_PROBLEM:_ In the material below, find the line containing "référencement (187, 703)" and the line containing "un (89, 1656)", then reproduce exactly both of them and every line between, and nothing else.

_DATA FOR THIS TASK:_
+---+

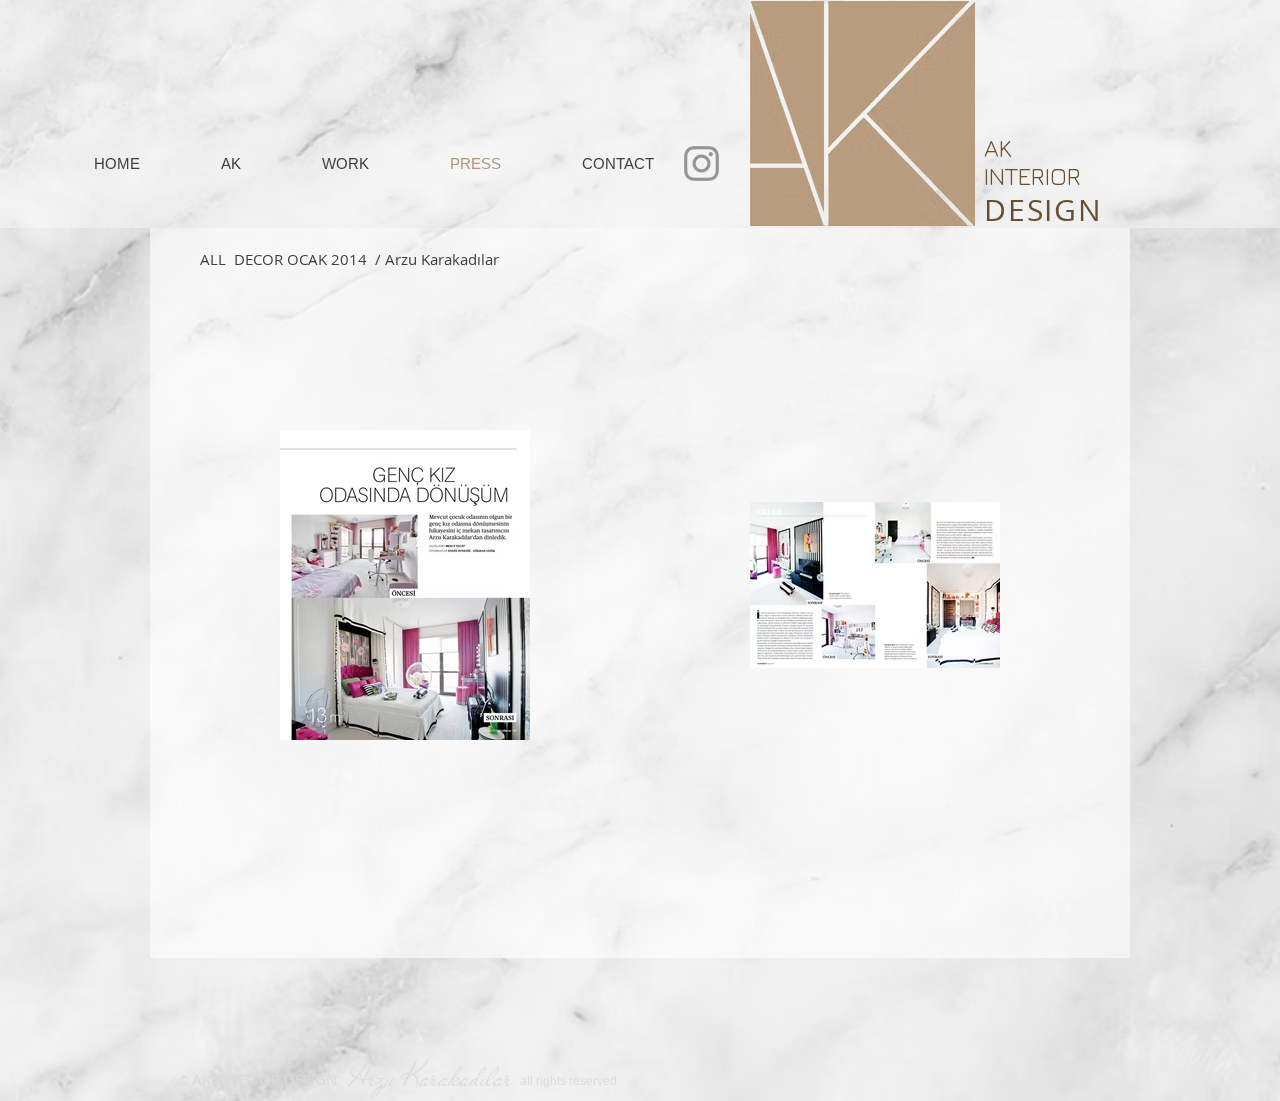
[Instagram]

+---+

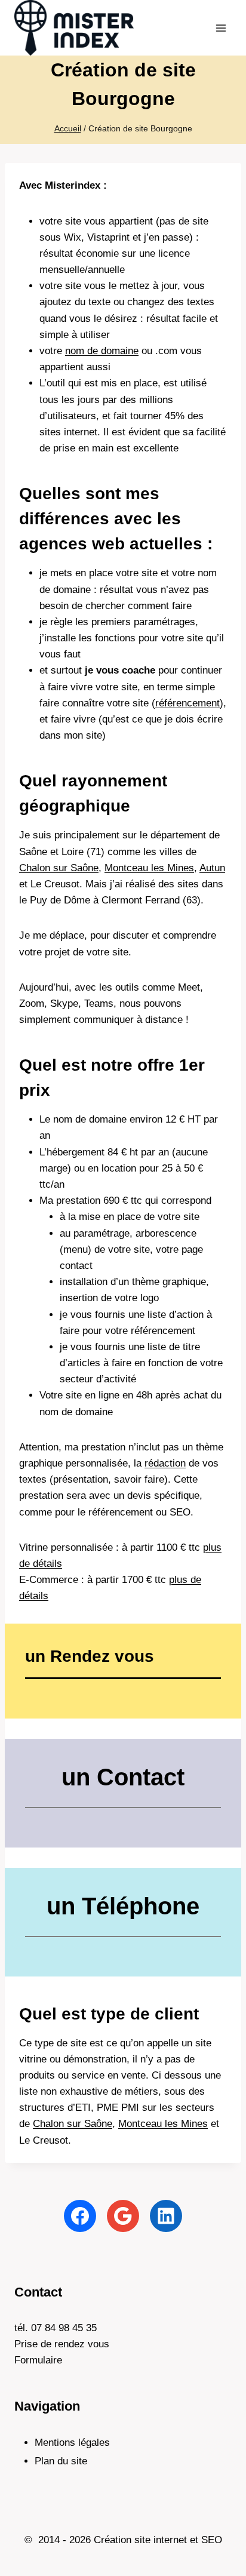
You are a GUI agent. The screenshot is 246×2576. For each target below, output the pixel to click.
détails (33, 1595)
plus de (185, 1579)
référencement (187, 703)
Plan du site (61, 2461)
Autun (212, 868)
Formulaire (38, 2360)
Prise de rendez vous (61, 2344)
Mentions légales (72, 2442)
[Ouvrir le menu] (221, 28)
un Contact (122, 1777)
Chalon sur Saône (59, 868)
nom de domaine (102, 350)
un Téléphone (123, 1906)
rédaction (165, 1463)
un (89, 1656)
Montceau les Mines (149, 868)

+---+

_RESULT BELOW:_
référencement (187, 703)
Plan du site (61, 2461)
Autun (212, 868)
Formulaire (38, 2360)
Prise de rendez vous (61, 2344)
Mentions légales (72, 2442)
[Ouvrir le menu] (221, 28)
un Contact (122, 1777)
Chalon sur Saône (59, 868)
nom de domaine (102, 350)
un Téléphone (123, 1906)
rédaction (165, 1463)
un (89, 1656)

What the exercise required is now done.